Trata-se de pressionar o aço em alta temperatura através de orifícios denominados tecnicamente de insert, que podem ter vários formatos, mais ou menos como os buracos por onde sai o macarrão, que pode ser espaguete ou talharim. Em ouros termos, se a indústria quiser um perfil novo, basta investir numa só ferramenta, o insert, encomendando o perfil, sob especificação para o aço. Essas barras podem vir cortados na medida desejada, bastando soldar para transformar em chassis.
As plataformas para carros monoblocos requerem, mesmo que modulares, projeto próprio, pois baseiam-se em chapas com dobradura e solda muito mais elaborada, seja no planejamento, seja na execução. Quando se usam chassis, ao contrário, toda a montagem é feita sobre ele, incluindo o motor, a transmissão, a suspensão, até os freios e o material rodante. Basta adicionar a carroceria, que pode ir de um Toyota Hilux SW até um veículo somente cabinado para o cliente pôr a caçamba desejada, transformando-o desde um veículo de manutenção de linhas elétricas até um baú refrigerado.
Há muito que os economistas entenderam que o preço não é determinado pelo custo de produção, mas pela percepção de utilidade, também chamada de satisfação, que o produto pode proporcionar ao consumidor. Assim, dado aos mimos que se podem adicionar às pick-ups, o preço vai à estratosfera, atribuindo uma margem que jamais será obtida por um carro popular.

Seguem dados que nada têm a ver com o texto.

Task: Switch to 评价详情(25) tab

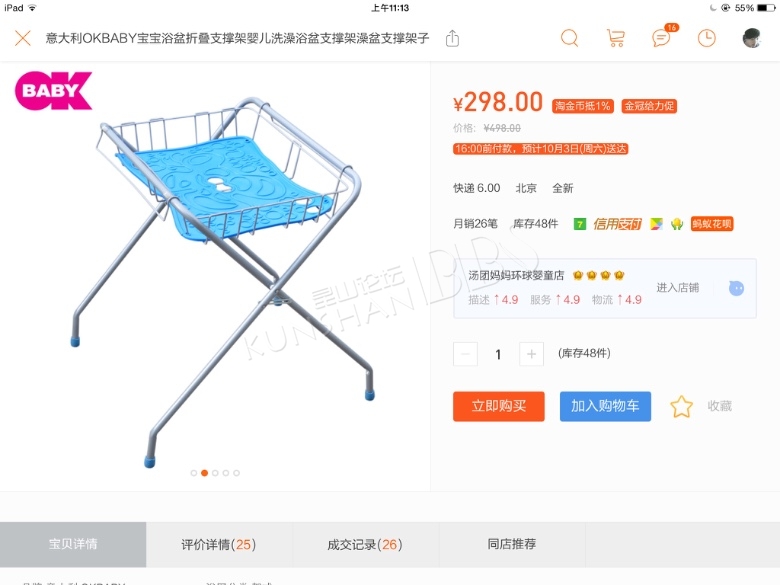Action: [219, 545]
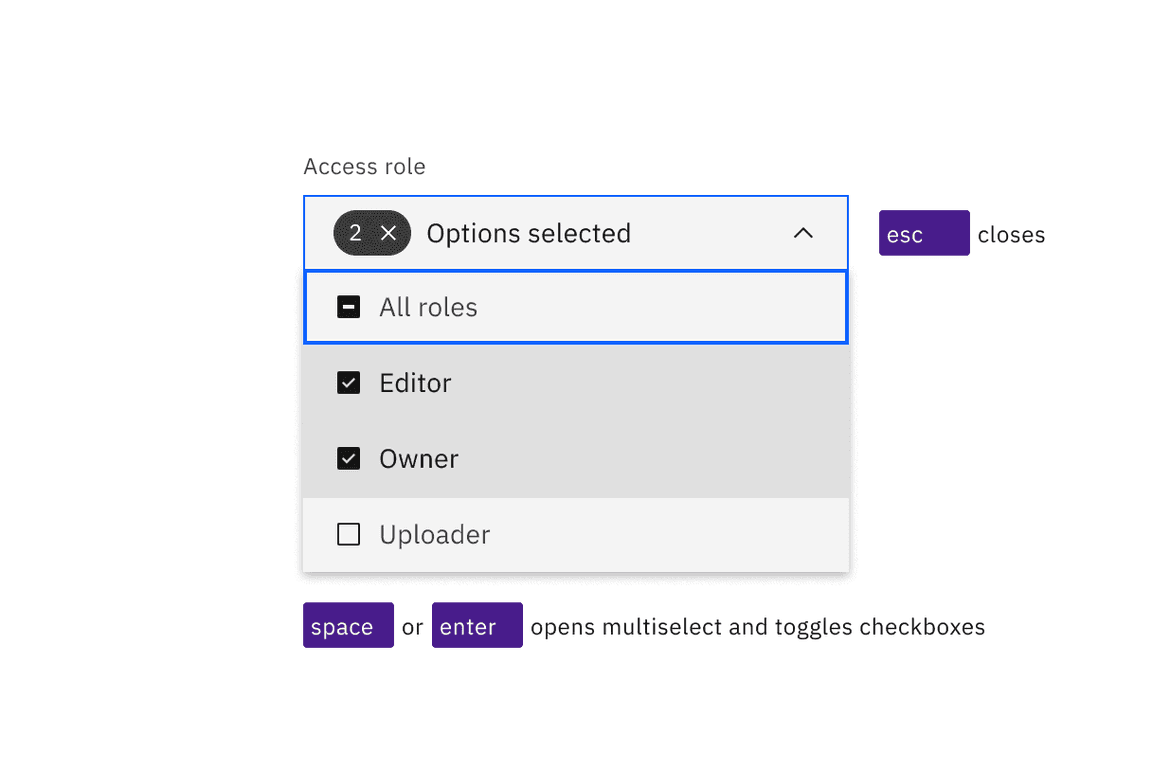Click the X icon to clear selected options
This screenshot has height=767, width=1152.
click(389, 233)
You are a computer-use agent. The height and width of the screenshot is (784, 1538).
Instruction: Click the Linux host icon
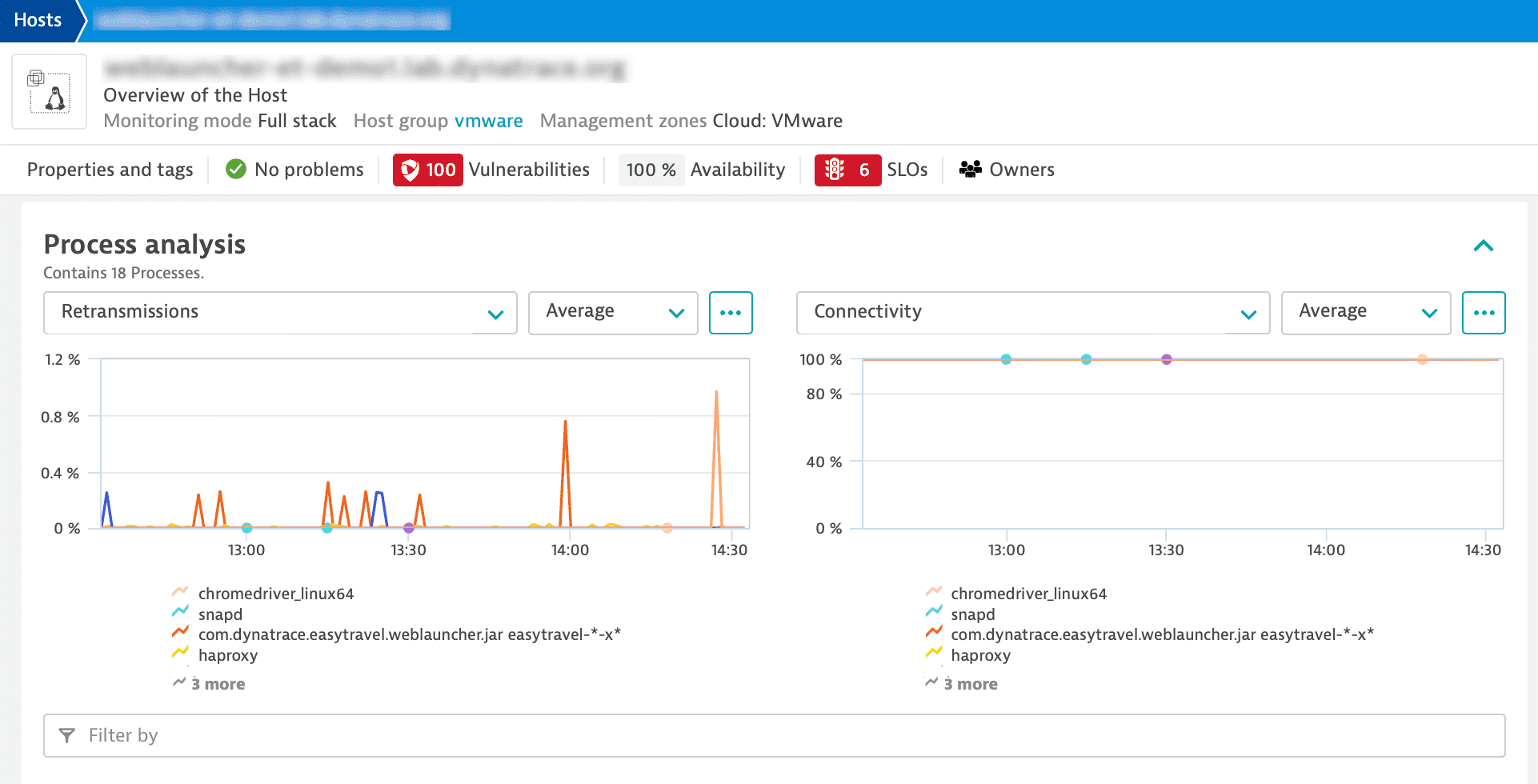point(50,92)
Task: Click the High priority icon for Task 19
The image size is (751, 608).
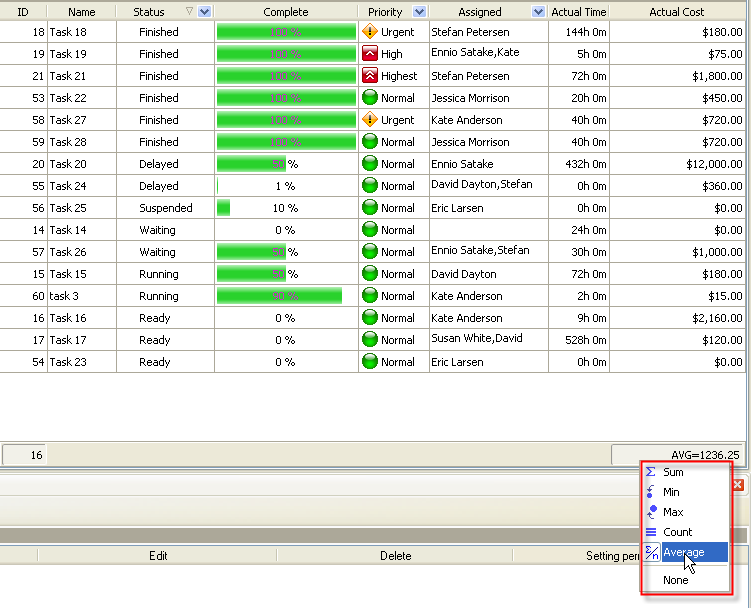Action: [x=370, y=54]
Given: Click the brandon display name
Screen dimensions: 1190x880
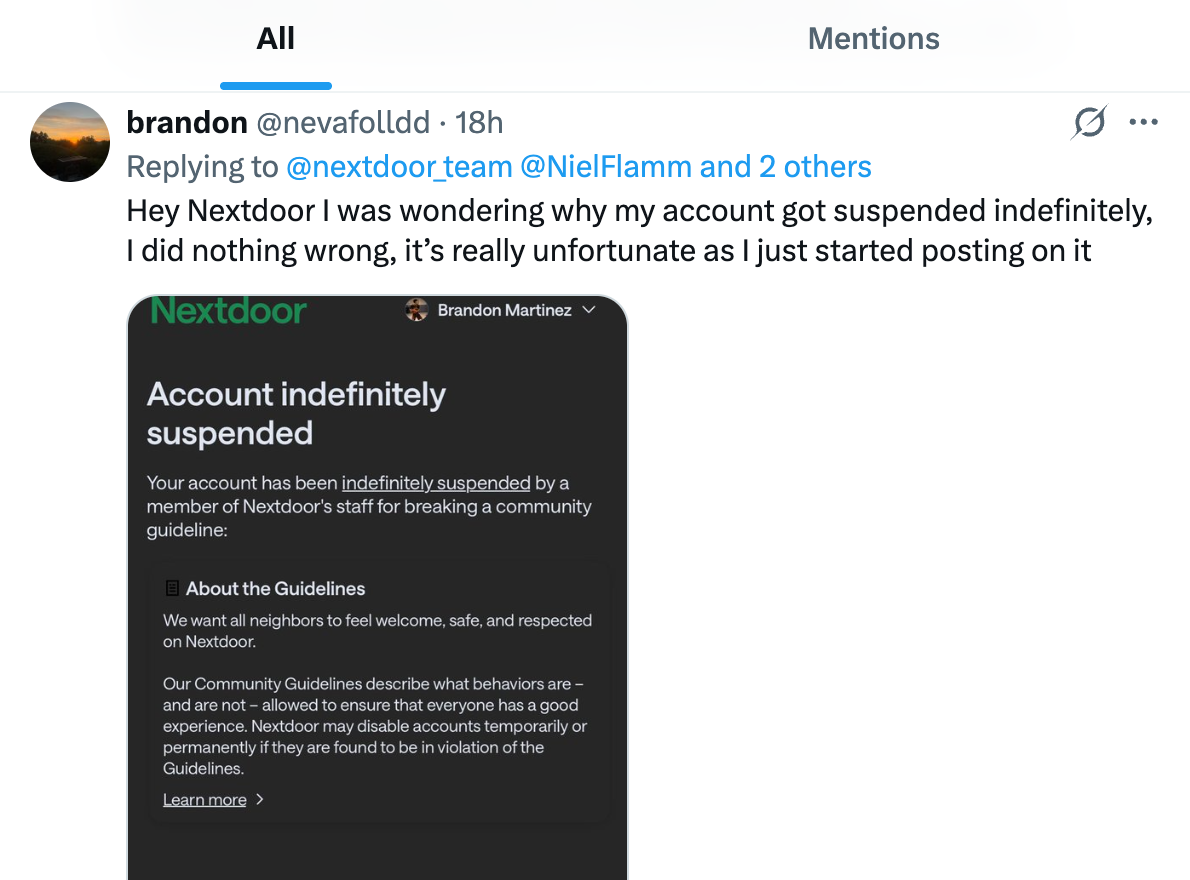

Entre os profissionais de contabilidade de custos, costuma-se dizer que uma pick-up de luxo equivale, em margem, a vinte unidades de baixo preço.
Assim, considerando-se a eterna avidez por reservas de Los Hermanos, é de se esperar que as condições oferecidas pelo Estado para a manutenção de uma indústria exportadora tornem atraente a migração de modelos simplificados e de grande margem, desde que, além da preferência do consumidor local, haja mercado garantido no exterior. Este é o papel do Mercosul. Não é à toa que, exceto a Chevrolet S10 e umas poucas Mitsubishi L200, toda a produção de pick-ups tenha ido para a Argentina, mantendo-se a fabricação de grande parte dos componentes no Brasil.
Assim, a ameaça de Milei ode anular a viabilidade da manutenção da indústria de automóveis, cuja margem reside na fabricação de pick-ups para venda no resto do Mercosul, mais notadamente no Brasil, é uma temeridade. Some-se a isso uma ameaça adicional, a tendência de o consumidor brasileiro em aumentar seu interesse por produtos desse porte e com essa construção, além do apelo que os carros elétricos representam em outras fatias do mercado. Só podemos esperar que os hermanos não embarquem nessa canoa furada.